Line by line, copy the listing below exactly.

[[ Provided material open ]]

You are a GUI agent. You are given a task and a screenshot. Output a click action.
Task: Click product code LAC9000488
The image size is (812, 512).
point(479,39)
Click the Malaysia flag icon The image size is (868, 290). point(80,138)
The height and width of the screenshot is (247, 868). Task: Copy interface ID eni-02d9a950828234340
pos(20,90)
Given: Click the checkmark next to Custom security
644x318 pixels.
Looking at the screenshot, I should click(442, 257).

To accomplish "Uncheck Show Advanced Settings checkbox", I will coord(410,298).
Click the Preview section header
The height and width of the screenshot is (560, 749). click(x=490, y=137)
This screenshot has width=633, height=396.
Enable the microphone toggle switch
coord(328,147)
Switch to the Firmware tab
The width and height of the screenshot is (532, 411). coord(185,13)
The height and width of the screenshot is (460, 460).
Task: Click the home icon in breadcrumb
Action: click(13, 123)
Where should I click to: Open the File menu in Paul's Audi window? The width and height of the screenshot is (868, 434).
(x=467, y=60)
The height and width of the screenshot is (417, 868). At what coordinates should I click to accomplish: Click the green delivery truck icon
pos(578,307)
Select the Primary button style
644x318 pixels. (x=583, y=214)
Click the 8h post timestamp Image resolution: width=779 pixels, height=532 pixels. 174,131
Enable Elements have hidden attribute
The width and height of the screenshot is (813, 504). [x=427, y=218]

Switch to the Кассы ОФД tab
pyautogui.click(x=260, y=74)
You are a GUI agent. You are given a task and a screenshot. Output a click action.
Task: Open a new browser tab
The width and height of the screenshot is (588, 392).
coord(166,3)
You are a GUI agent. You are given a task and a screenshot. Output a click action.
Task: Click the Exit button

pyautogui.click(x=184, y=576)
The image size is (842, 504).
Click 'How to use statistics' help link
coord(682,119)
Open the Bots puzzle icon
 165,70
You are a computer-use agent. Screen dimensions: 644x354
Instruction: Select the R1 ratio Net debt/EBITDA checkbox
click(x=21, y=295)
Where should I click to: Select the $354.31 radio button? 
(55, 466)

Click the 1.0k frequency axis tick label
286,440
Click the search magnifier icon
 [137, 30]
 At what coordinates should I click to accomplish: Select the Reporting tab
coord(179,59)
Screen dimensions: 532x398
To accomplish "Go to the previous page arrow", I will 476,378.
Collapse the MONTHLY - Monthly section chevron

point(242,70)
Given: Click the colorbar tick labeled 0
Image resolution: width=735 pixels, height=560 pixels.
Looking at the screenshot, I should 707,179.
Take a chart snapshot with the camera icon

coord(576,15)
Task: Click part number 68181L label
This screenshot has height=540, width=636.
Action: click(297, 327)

[[ Provided material closed ]]

* _Answer_
You are a GUI agent. You are given a task and a screenshot. Output a click action.
Task: Click product code LAC9000488
The image size is (812, 512).
point(479,39)
Click the Malaysia flag icon The image size is (868, 290). point(80,138)
The height and width of the screenshot is (247, 868). Task: Copy interface ID eni-02d9a950828234340
pos(20,90)
Given: Click the checkmark next to Custom security
644x318 pixels.
Looking at the screenshot, I should click(442, 257).

To accomplish "Uncheck Show Advanced Settings checkbox", I will coord(410,298).
Click the Preview section header
The height and width of the screenshot is (560, 749). click(x=490, y=137)
This screenshot has width=633, height=396.
Enable the microphone toggle switch
coord(328,147)
Switch to the Firmware tab
The width and height of the screenshot is (532, 411). coord(185,13)
The height and width of the screenshot is (460, 460).
Task: Click the home icon in breadcrumb
Action: click(13, 123)
Where should I click to: Open the File menu in Paul's Audi window? The width and height of the screenshot is (868, 434).
(x=467, y=60)
The height and width of the screenshot is (417, 868). At what coordinates should I click to accomplish: Click the green delivery truck icon
pos(578,307)
Select the Primary button style
644x318 pixels. (x=583, y=214)
Click the 8h post timestamp Image resolution: width=779 pixels, height=532 pixels. 174,131
Enable Elements have hidden attribute
The width and height of the screenshot is (813, 504). [x=427, y=218]

Switch to the Кассы ОФД tab
pyautogui.click(x=260, y=74)
You are a GUI agent. You are given a task and a screenshot. Output a click action.
Task: Open a new browser tab
The width and height of the screenshot is (588, 392).
coord(166,3)
You are a GUI agent. You are given a task and a screenshot. Output a click action.
Task: Click the Exit button

pyautogui.click(x=184, y=576)
The image size is (842, 504).
Click 'How to use statistics' help link
coord(682,119)
Open the Bots puzzle icon
 165,70
You are a computer-use agent. Screen dimensions: 644x354
Instruction: Select the R1 ratio Net debt/EBITDA checkbox
click(x=21, y=295)
Where should I click to: Select the $354.31 radio button? 
(55, 466)

Click the 1.0k frequency axis tick label
286,440
Click the search magnifier icon
 [137, 30]
 At what coordinates should I click to accomplish: Select the Reporting tab
coord(179,59)
Screen dimensions: 532x398
To accomplish "Go to the previous page arrow", I will 476,378.
Collapse the MONTHLY - Monthly section chevron

point(242,70)
Given: Click the colorbar tick labeled 0
Image resolution: width=735 pixels, height=560 pixels.
Looking at the screenshot, I should 707,179.
Take a chart snapshot with the camera icon

coord(576,15)
Task: Click part number 68181L label
This screenshot has height=540, width=636.
Action: click(297, 327)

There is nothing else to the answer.